#### Source document

The Fujita scale (F-Scale; ), or Fujita–Pearson scale (FPP scale), is a scale for rating tornado intensity, based primarily on the damage tornadoes inflict on human-built structures and vegetation. The official Fujita scale category is determined by meteorologists and engineers after a ground or aerial damage survey, or both; and depending on the circumstances, ground-swirl patterns (cycloidal marks), weather radar data, witness testimonies, media reports and damage imagery, as well as photogrammetry or videogrammetry if motion picture recording is available. The Fujita scale was replaced with the Enhanced Fujita scale (EF-Scale) in the United States in February 2007. In April 2013, Canada adopted the EF-Scale over the Fujita scale along with 31 "Specific Damage Indicators" used by Environment Canada (EC) in their ratings.

########
#### Extracted entries

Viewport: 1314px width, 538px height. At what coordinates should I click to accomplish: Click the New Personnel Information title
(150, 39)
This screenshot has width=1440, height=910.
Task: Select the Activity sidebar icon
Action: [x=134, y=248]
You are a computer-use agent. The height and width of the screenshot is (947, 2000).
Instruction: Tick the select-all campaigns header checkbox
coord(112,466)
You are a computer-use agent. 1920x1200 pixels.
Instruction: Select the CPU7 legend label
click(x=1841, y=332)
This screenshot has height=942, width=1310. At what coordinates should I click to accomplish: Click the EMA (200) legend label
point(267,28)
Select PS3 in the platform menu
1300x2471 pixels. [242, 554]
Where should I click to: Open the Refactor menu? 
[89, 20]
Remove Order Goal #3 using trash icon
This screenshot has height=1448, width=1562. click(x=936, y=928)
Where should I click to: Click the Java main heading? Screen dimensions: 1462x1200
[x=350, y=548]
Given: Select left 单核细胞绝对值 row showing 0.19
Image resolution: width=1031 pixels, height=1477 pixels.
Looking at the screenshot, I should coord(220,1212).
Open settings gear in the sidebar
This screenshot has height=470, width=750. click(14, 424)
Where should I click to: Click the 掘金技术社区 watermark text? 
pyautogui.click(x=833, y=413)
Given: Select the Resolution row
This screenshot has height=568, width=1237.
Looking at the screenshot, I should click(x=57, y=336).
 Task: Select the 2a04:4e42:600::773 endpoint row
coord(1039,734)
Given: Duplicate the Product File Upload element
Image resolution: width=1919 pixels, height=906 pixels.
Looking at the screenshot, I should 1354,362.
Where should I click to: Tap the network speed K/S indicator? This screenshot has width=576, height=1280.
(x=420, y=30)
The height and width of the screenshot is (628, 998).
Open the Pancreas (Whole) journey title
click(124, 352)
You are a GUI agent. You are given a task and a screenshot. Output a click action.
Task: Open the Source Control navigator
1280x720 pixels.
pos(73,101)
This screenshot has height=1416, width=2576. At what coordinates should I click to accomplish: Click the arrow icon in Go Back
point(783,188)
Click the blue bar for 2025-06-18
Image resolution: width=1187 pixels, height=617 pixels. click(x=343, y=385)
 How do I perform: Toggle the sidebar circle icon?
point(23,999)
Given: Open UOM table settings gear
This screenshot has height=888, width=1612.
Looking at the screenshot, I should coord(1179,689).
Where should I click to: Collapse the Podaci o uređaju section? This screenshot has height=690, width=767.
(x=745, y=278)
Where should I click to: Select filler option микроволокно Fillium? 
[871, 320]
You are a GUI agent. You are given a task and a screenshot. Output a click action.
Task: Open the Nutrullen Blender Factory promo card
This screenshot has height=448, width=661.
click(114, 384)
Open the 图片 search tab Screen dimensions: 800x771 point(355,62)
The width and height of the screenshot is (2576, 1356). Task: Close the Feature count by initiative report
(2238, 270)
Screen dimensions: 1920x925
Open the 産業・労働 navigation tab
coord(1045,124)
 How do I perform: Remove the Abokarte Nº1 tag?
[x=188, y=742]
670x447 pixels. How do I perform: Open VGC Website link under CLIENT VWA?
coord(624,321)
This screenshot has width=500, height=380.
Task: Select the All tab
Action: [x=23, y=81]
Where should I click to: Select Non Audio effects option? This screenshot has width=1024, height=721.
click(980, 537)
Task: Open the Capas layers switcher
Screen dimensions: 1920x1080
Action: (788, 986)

########

• Exercise prompt: In the text on the Fujita scale, when did Canada switch to the Enhanced Fujita scale?

• Response to the exercise: April 2013